By the end of summer and into the fall in the South, noses start to run and eyes begin to itch. When tissues start to sell out at the grocery store, everyone will point fingers at the assumed culprit—bright yellow pollen from the easy-to-target goldenrod plant. When it comes to allergies, though, goldenrod is really the golden child. But, it has the bright yellow pollen! We know it looks guilty, but don’t forget to check the circumstantial evidence. In order for you to have allergy symptoms from pollen, the pollen actually has to reach you. Goldenrod’s pollen is too heavy to float through the air to tickle your nose—it simply drops on the ground unless insects like bees or butterflies pollinate it.

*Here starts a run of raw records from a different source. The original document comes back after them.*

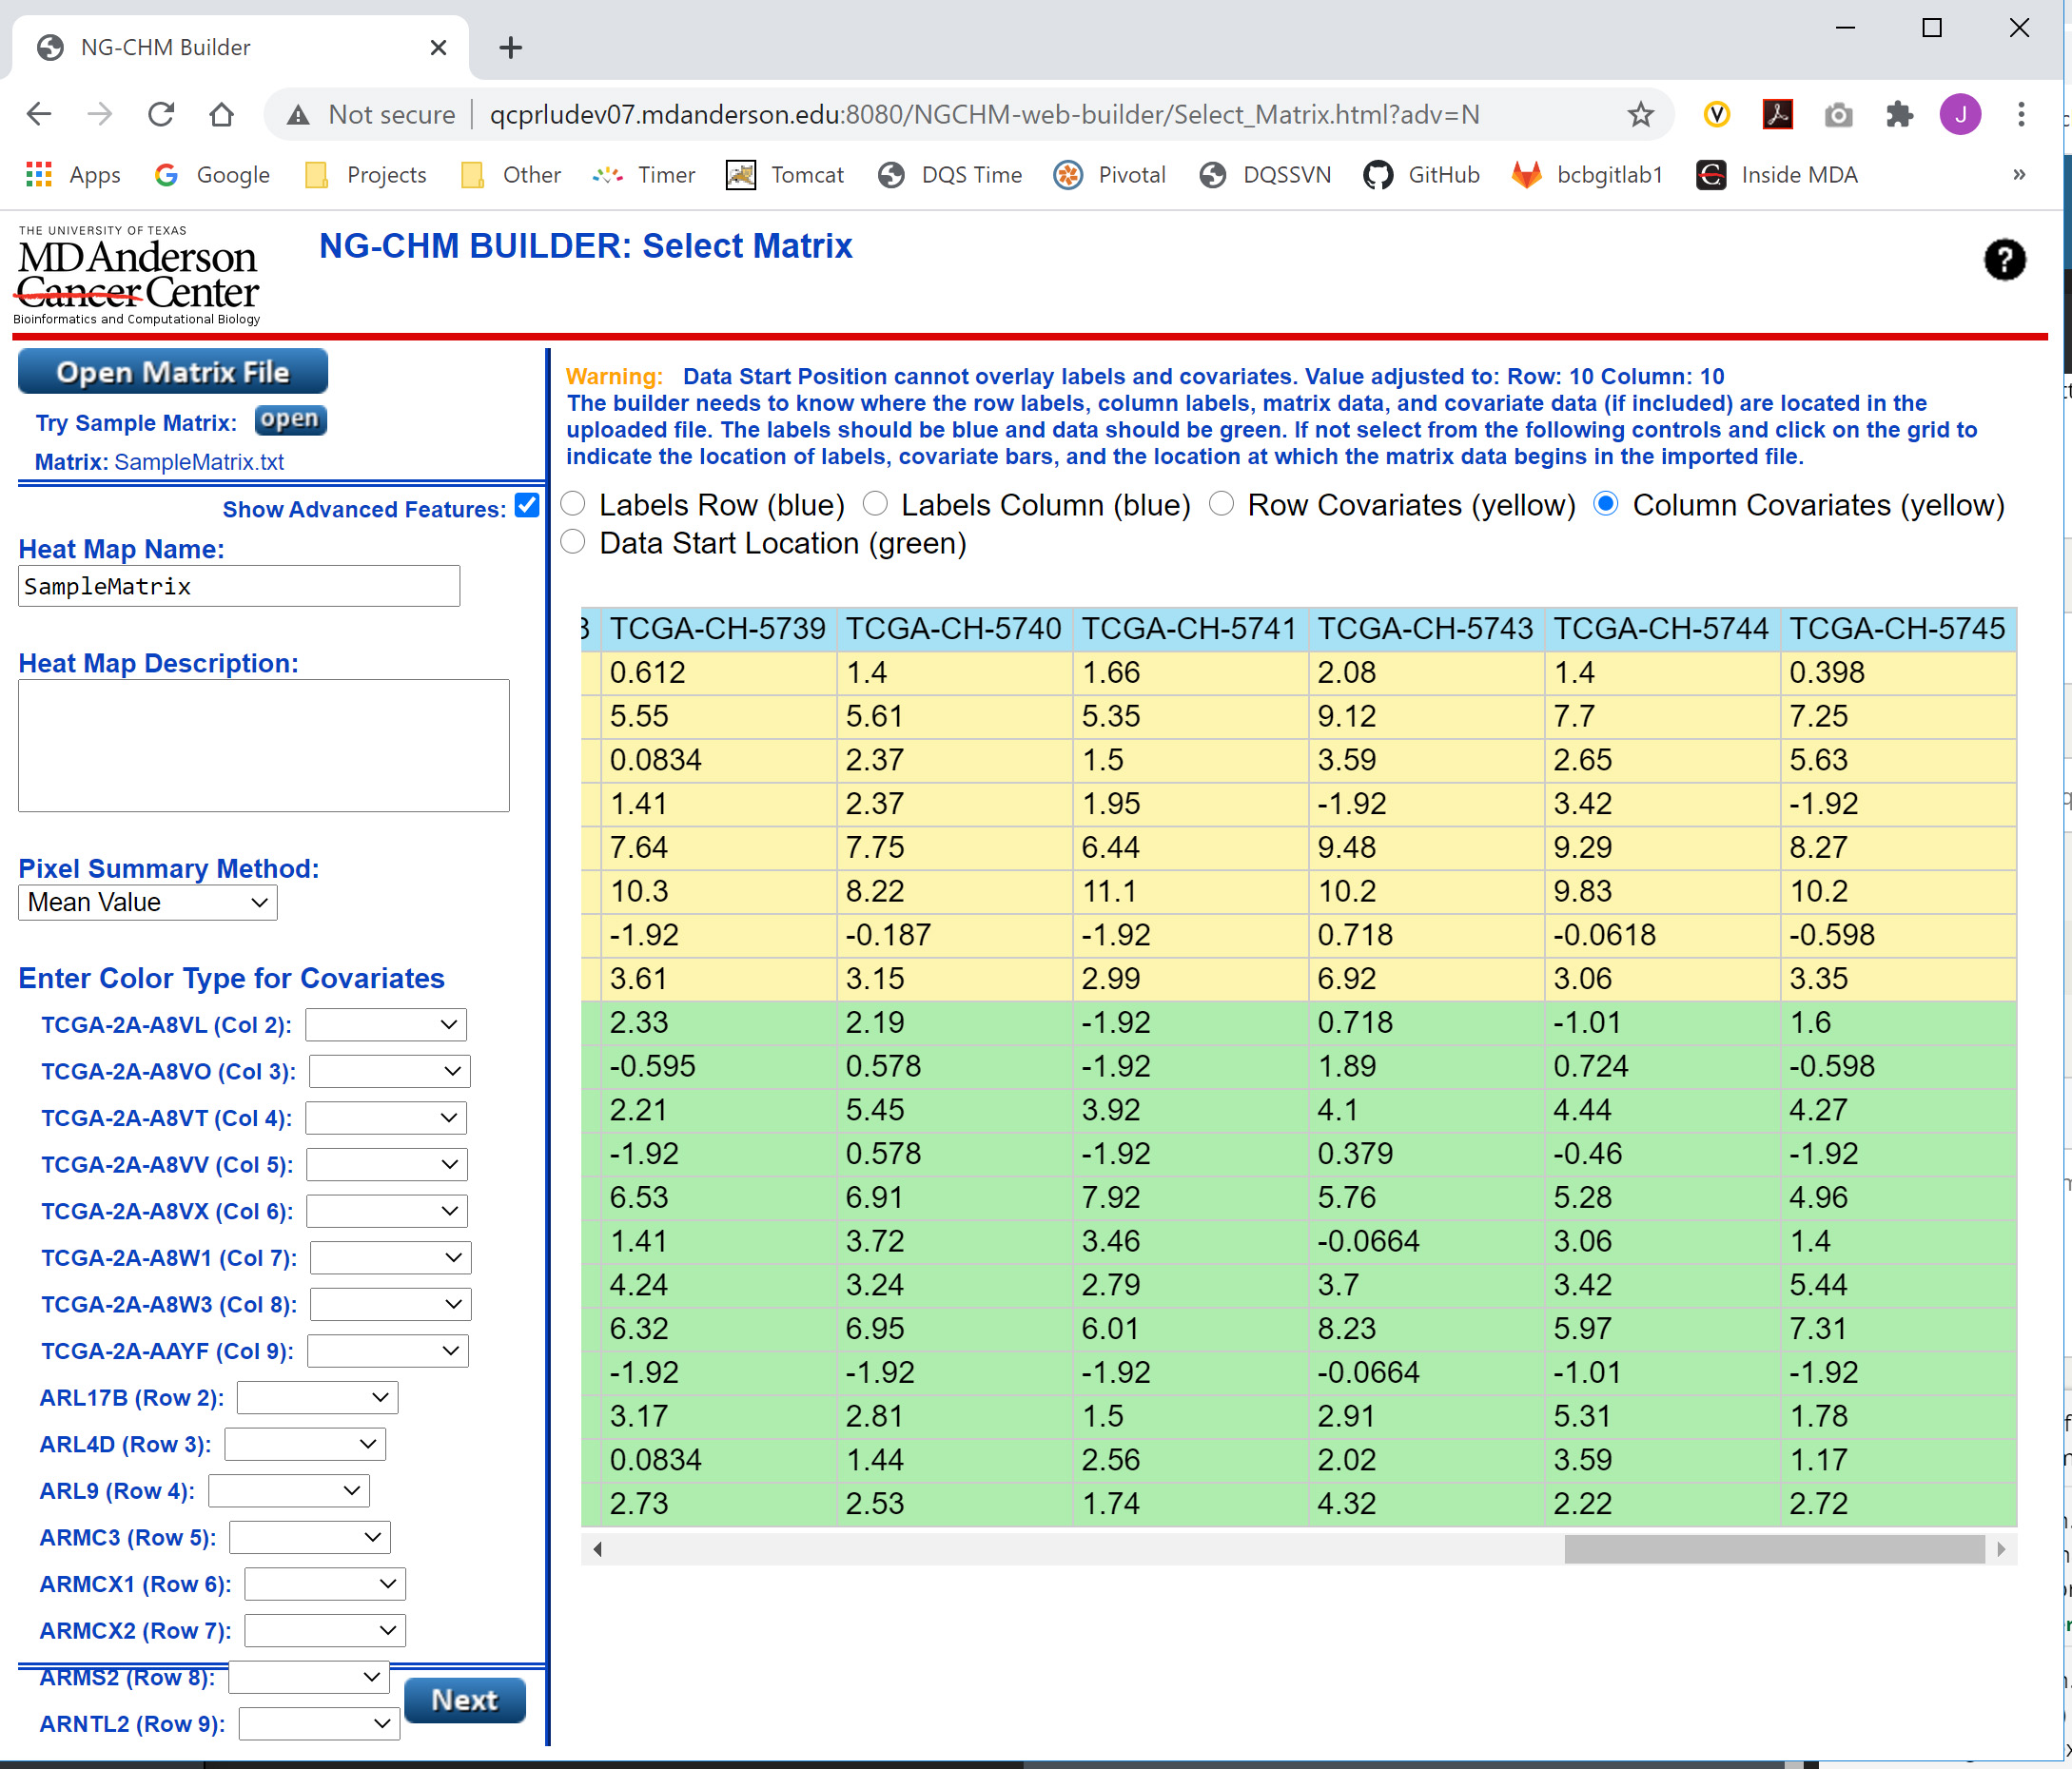
Task: Click the Chrome profile avatar
Action: pos(1960,114)
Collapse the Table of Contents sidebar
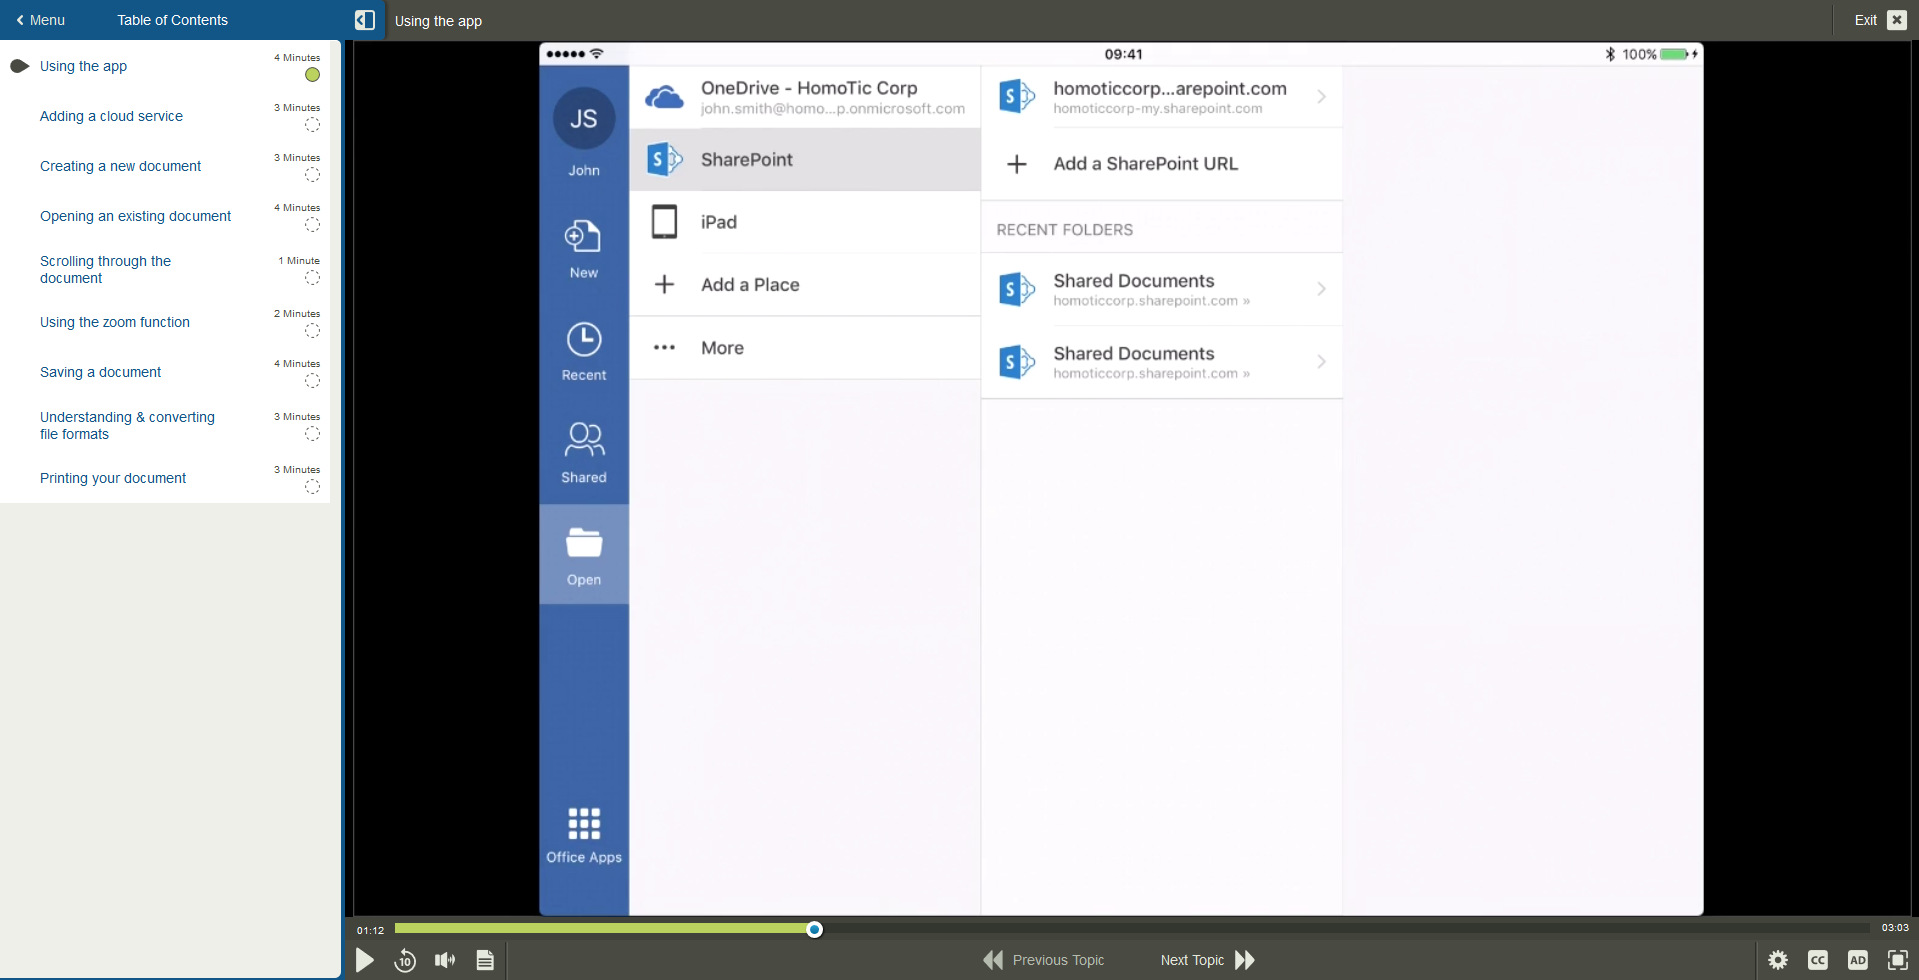The width and height of the screenshot is (1919, 980). coord(364,20)
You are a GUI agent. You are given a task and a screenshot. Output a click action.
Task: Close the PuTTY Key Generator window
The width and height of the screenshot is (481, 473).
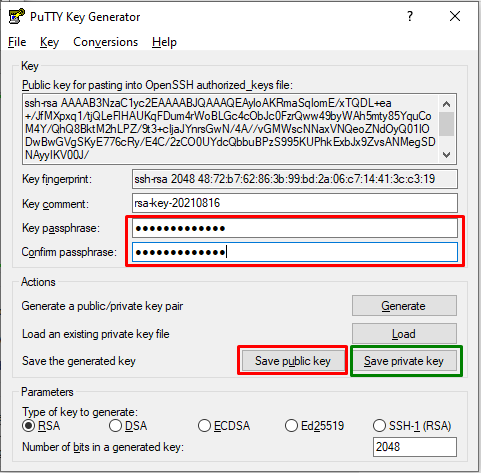point(455,16)
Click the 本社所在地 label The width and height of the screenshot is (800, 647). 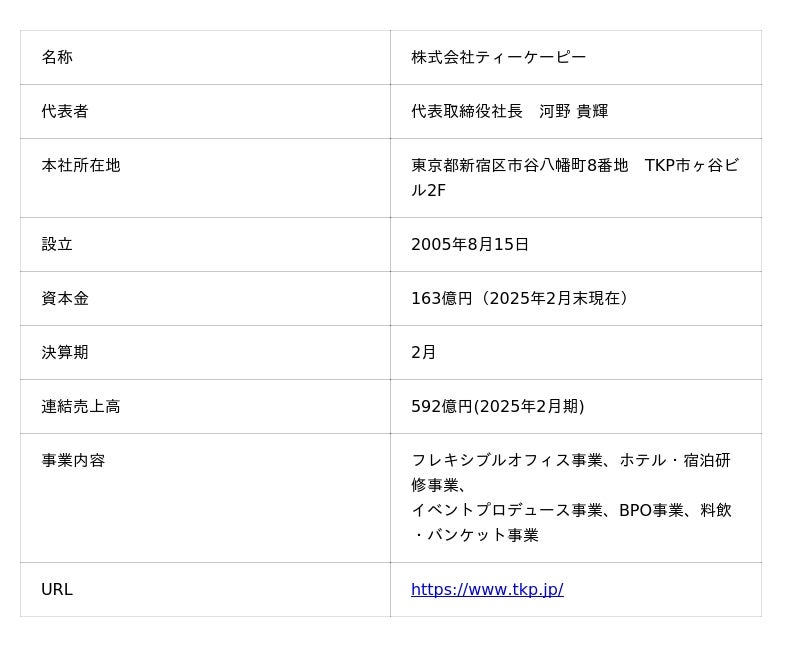coord(81,165)
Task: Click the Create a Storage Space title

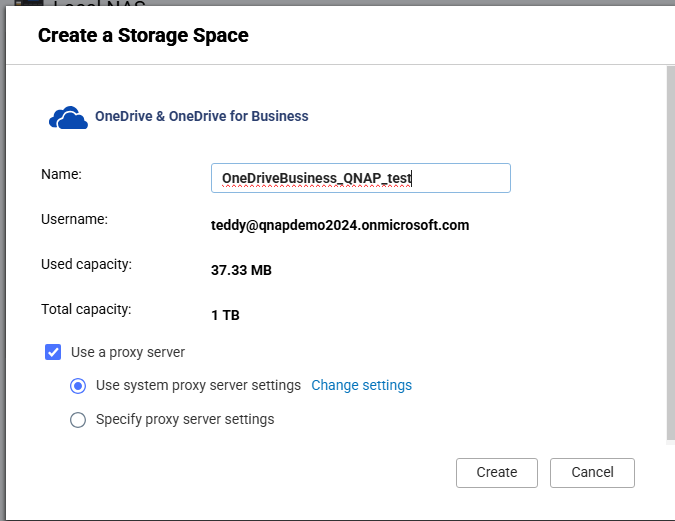Action: [x=143, y=36]
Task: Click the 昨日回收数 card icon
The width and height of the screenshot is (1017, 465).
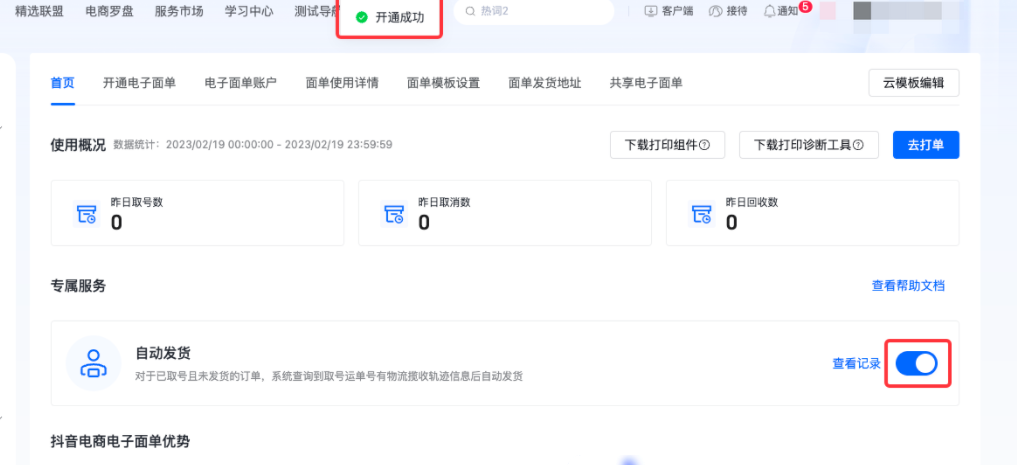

So who’s to blame in the allergy game? The plant you should be pointing your finger at is ragweed, and there are actually two kinds of ragweed that contribute to your tissue pile. Both common ragweed and giant ragweed can send “clouds of pollen through the air.” Those puffs of pollen are the ones that float right to your nose and make you miserable all season. So don’t blame the pretty yellow stems of goldenrod plants you see outside. Look out for ragweed, which is a “worthless trash plant,” according to Grumpy. While that language may be a little strong to describe a plant, we’re glad to know what’s causing all the sneezing and sniffling this time of year.
So take it from Grumpy: “Goldenrod is nothing to sneeze at.”